Whitlam had been elected Prime Minister for barely a year when he said; ‘The importance of an historical event lies not in what happened, but in what later generations believe to have happened’. It reads now as a prescient take on the unsettled history of the dismissal of his government. The simple fact is, we had all been sold a pup. As I set out in Gough Whitlam: His Time and most recently in The Dismissal Dossier, Kerr had told the Palace of his concern for his own position on several occasions and his office had even privately contacted Charteris to discuss it, unknown to Whitlam; Kerr had secretly sought the advice and comfort of not one but two High Court justices; and he had been in secret communication with the leader of the Opposition from at least the week before the dismissal. Each of these critical factors had been at best hidden and at worst denied for years, and the history had been distorted and incomplete while-ever these deceptions continued.

Even Sir Anthony Mason, the High Court justice whose secret involvement in Kerr’s planning and the dismissal was more significant than any, now states that he told Kerr that he must warn Whitlam of his intention, ‘or run the risk that people would accuse him of being deceptive’. While the role of the Chief Justice of the High Court Sir Garfield Barwick had long been known, Mason’s extensive role had been hidden for 37 years, one of the many startling historical secrets to have come from Kerr’s private papers, revealed in Gough Whitlam: His Time. Kerr and Mason’s secret interactions began in August 1975 in Kerr’s words, ‘fortifying me for the action that I was to take’. Mason’s involvement was not merely advisory it was direct, to such an extent that he prepared a draft letter of dismissal for Kerr. It is simply extraordinary that Mason can yet claim that he did not ‘encourage’ Kerr to dismiss Whitlam. The capacity of all parties to deny any active role much less responsibility for what followed, despite their own failure to warn Whitlam, reflects a moment where politics and ethics collide.

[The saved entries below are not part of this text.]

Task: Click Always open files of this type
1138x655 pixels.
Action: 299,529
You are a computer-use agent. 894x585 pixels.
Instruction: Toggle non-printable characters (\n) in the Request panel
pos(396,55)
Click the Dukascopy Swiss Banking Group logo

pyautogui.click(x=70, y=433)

The long-secret exchanges between Kerr and Mason not only compromised the separation of powers and the relations between the High Court and the executive, in keeping them hidden from public view for 37 years a further deception was played out on its history. In Sir Anthony Mason’s now well-known words to me on this, ‘I owe history nothing’. It is hardly surprising then that questions have been raised over Mason’s statement that he urged Kerr to warn Whitlam.

A critical element in Kerr and Mason’s differing views on this aspect of their pre-dismissal interaction is Barwick’s advice to Kerr. Barwick’s advice was written on 10 November by which time, as Barwick describes it, Kerr had already ‘determined’ on dismissing Whitlam. Barwick concludes that Kerr’s decision was ‘consistent with your constitutional authority and duty’, and makes no mention of Kerr having to warn Whitlam. On the morning of 10 November, between High Court sittings in Sydney, Barwick showed his advice to Mason, who ‘quite agreed with the view I had expressed’. Mason himself later wrote that he did not differ on any ‘matter of importance’ with Barwick’s advice – despite the fact that Barwick’s advice did not raise in any way the need to warn Whitlam.

It is difficult if not impossible to reconcile Mason’s unqualified agreement with Barwick’s advice with his more recent claim to have told Kerr that he must warn Whitlam, ‘as a matter of fairness’, before taking the unprecedented step of removing him and his government from office. The history of the dismissal is clearly not over yet.

 

Jenny Hocking is professorial Fellow with the National Centre for Australian Studies at Monash University and the Inaugural Distinguished Whitlam Fellow at the Whitlam Institute at the University of Western Sydney.  Her most recent book is ‘The Dismissal Dossier, everything you were never meant to know about November 1975’ published by Melbourne University Press.